Task brief: Every picture should be left out, but the lines below must be repeated exactly.

Given data:
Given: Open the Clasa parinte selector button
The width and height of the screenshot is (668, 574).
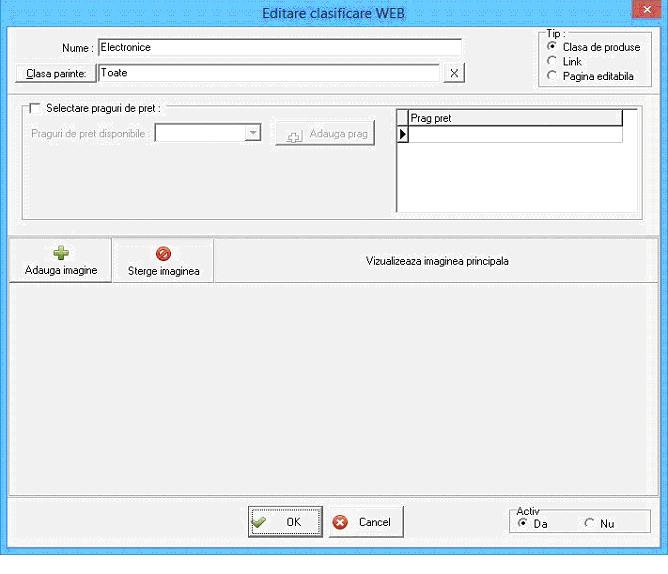Looking at the screenshot, I should 54,73.
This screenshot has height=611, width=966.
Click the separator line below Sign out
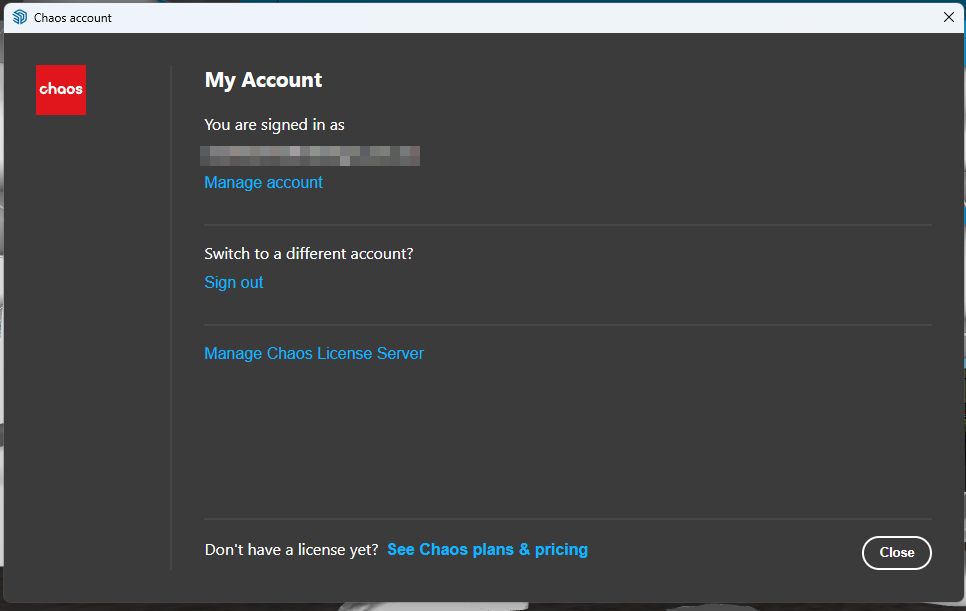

Output:
Given: Open the Clasa parinte selector button
The width and height of the screenshot is (668, 574).
Looking at the screenshot, I should 54,73.
This screenshot has height=611, width=966.
Click the separator line below Sign out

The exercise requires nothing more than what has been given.